- **DATA FOR THIS TASK**:
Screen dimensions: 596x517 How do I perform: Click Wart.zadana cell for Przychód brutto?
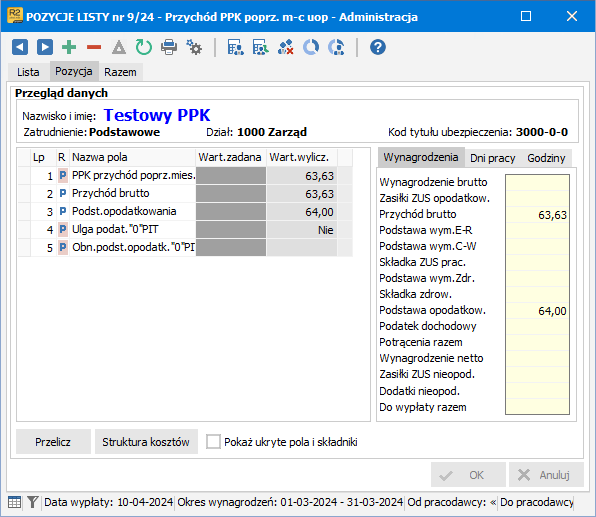231,193
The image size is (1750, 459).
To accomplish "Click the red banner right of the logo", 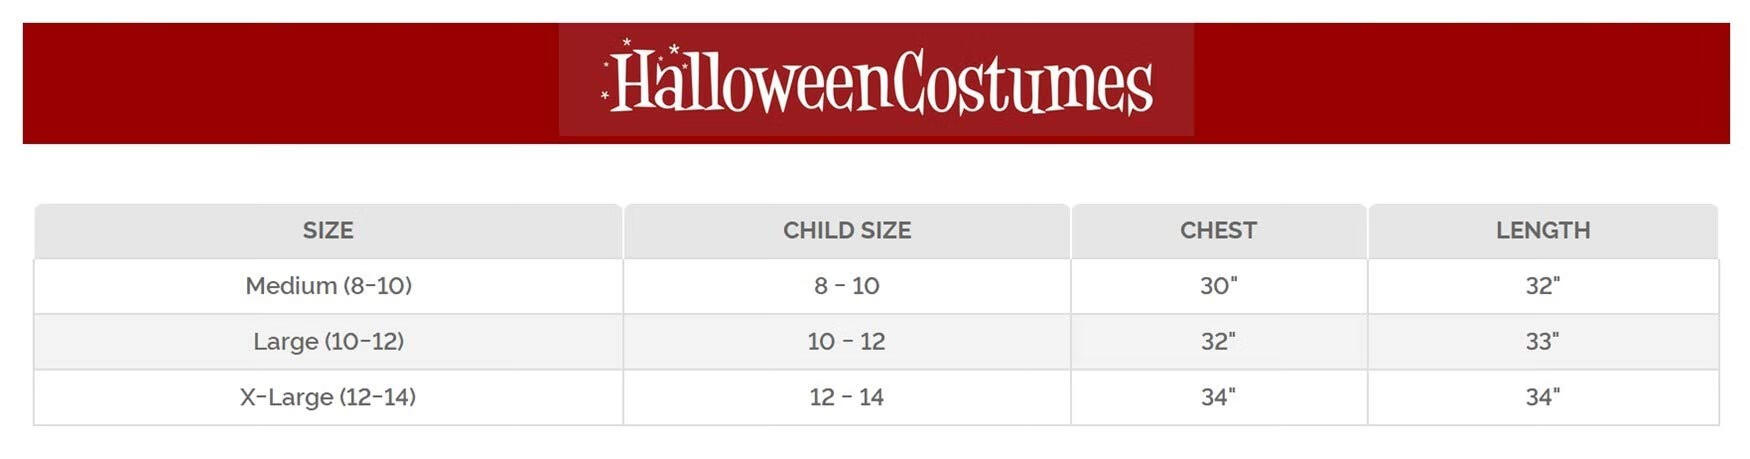I will (x=1460, y=83).
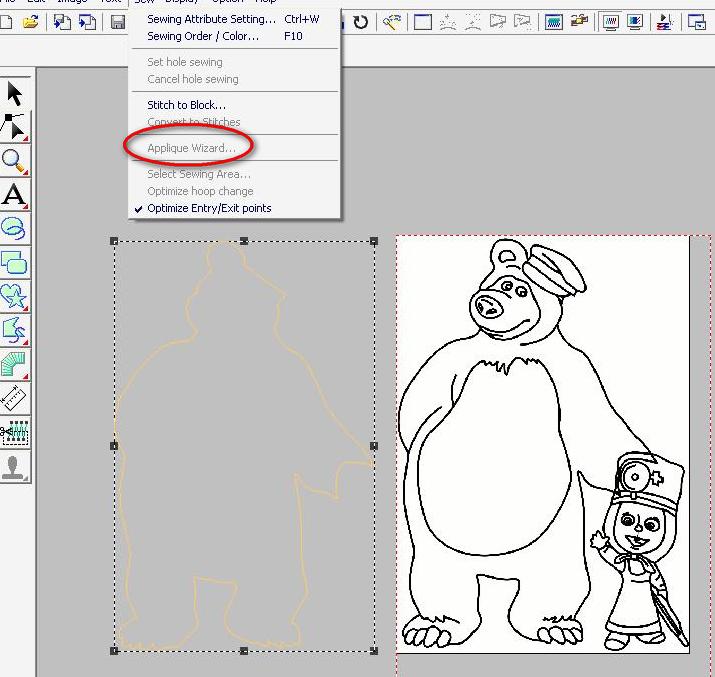Viewport: 715px width, 677px height.
Task: Open the Help menu
Action: (x=265, y=2)
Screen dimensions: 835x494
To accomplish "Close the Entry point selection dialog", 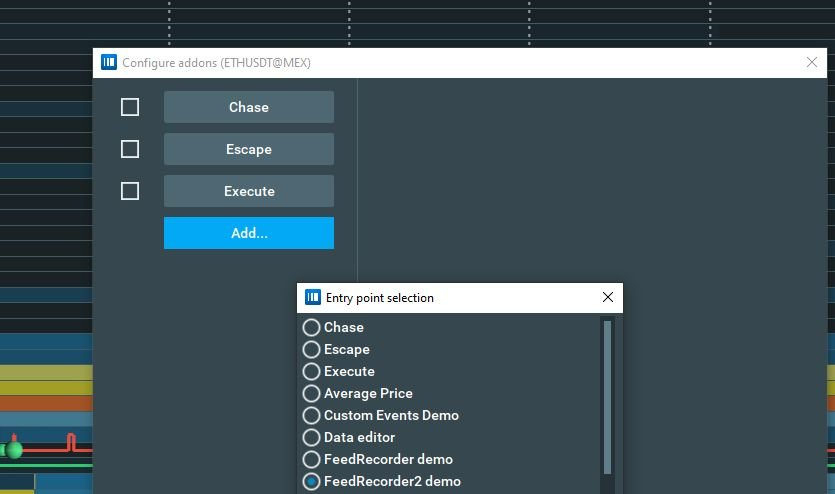I will 607,297.
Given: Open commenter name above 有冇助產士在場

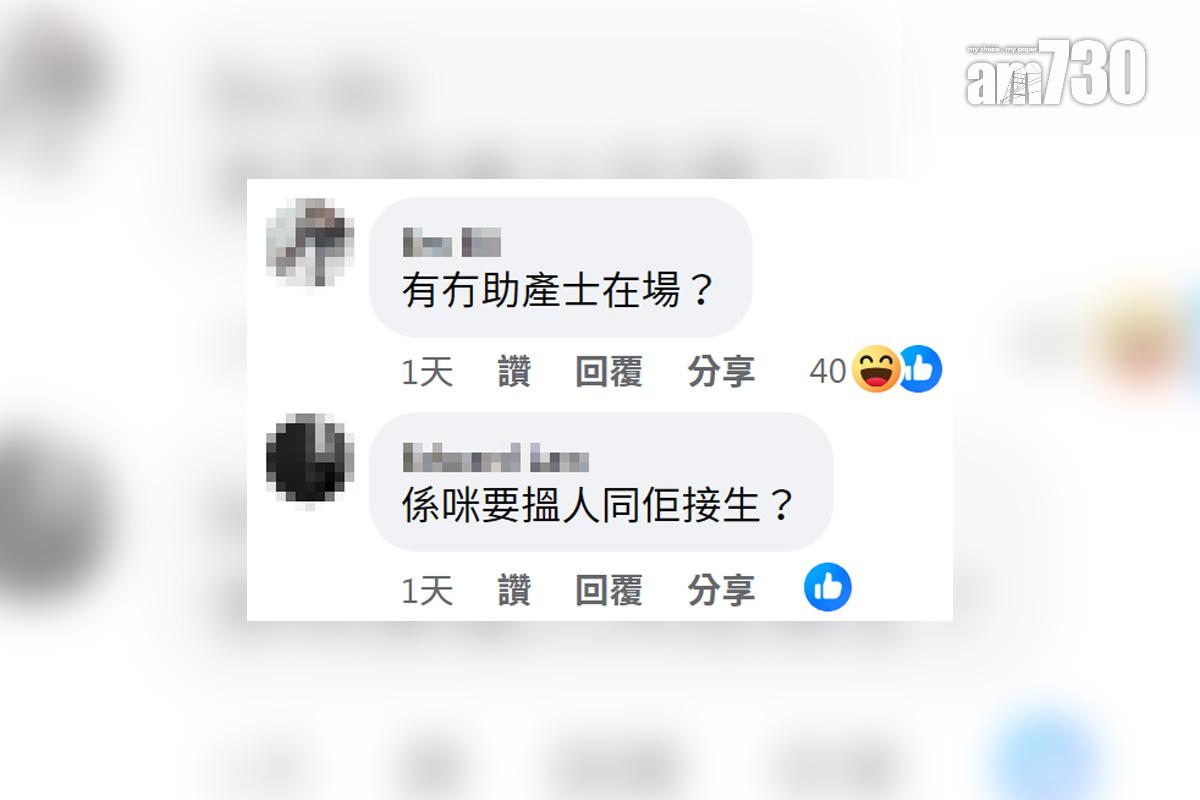Looking at the screenshot, I should click(451, 243).
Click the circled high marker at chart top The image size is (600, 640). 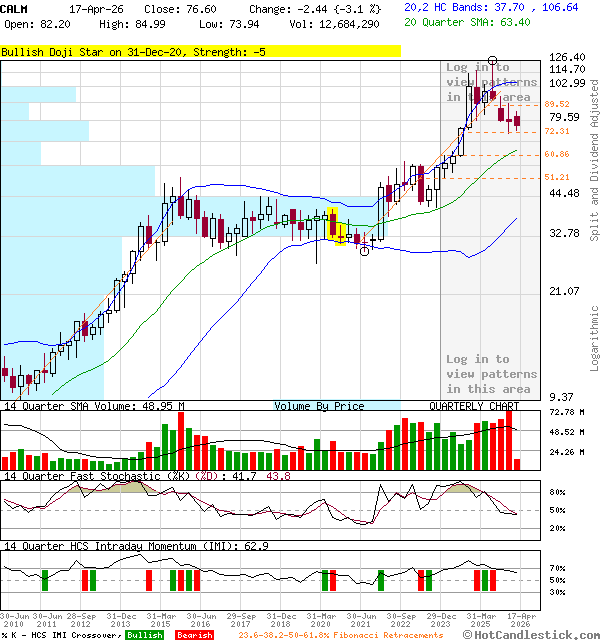pyautogui.click(x=492, y=62)
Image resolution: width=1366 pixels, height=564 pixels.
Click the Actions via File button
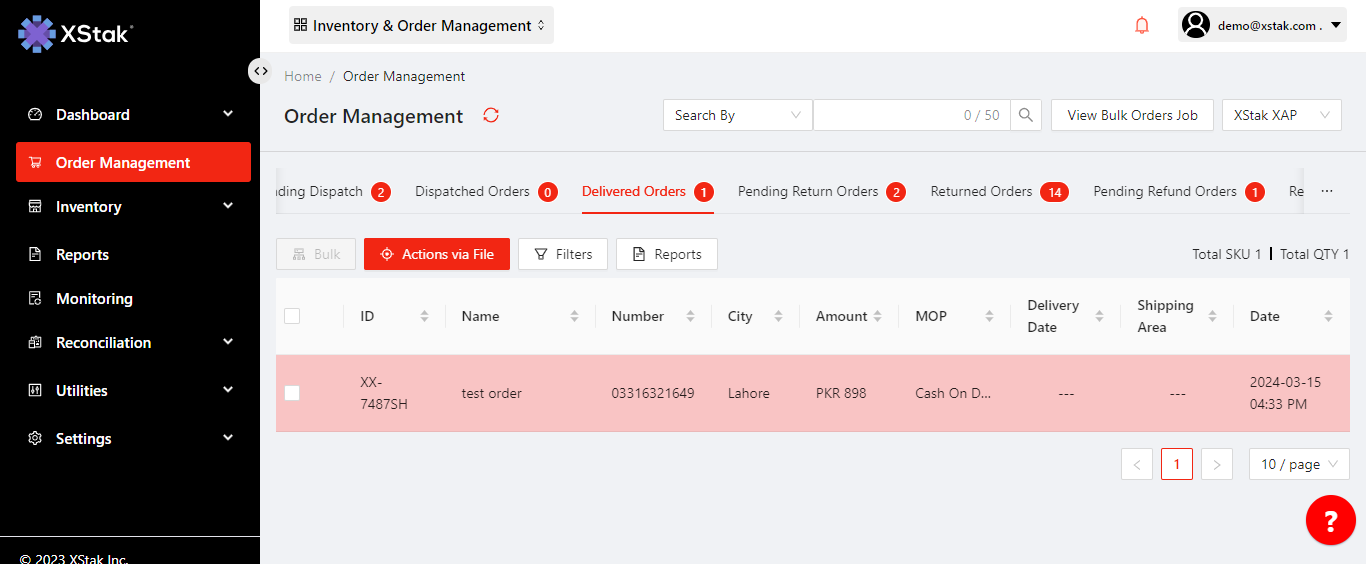click(437, 254)
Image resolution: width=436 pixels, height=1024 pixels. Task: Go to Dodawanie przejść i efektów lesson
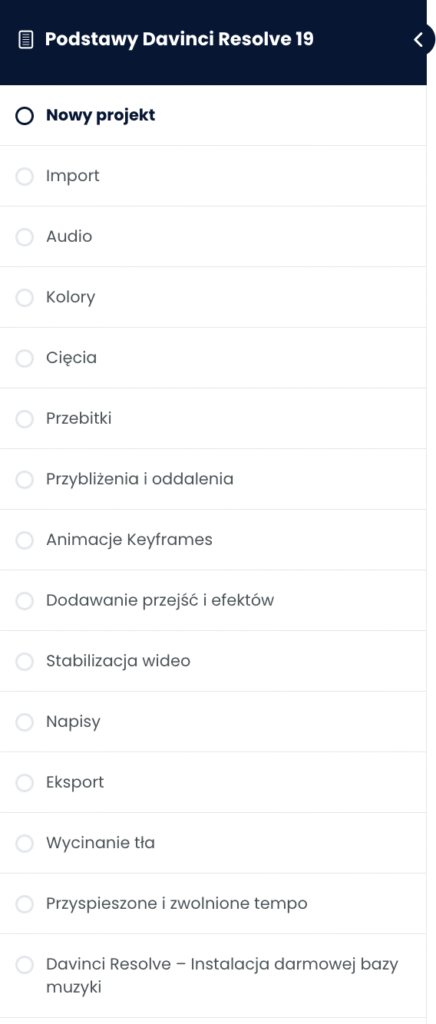point(213,600)
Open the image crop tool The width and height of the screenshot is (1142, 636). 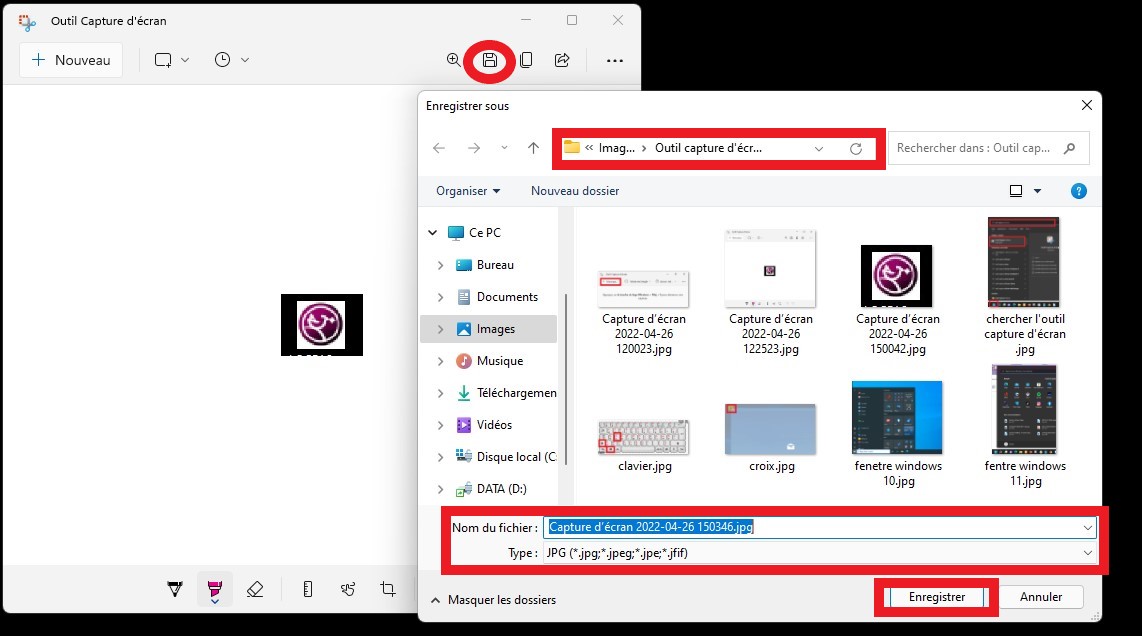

- **TASK**:
Pick up at the line that holds "Click the Actions via File button" and restate each line, word for word, through the last line of the entries. Include both end lines but none of the pictures.

- **RESPONSE TO THIS TASK**:
Click the Actions via File button
click(437, 254)
Image resolution: width=436 pixels, height=1024 pixels. Task: Go to Dodawanie przejść i efektów lesson
point(213,600)
Open the image crop tool The width and height of the screenshot is (1142, 636). 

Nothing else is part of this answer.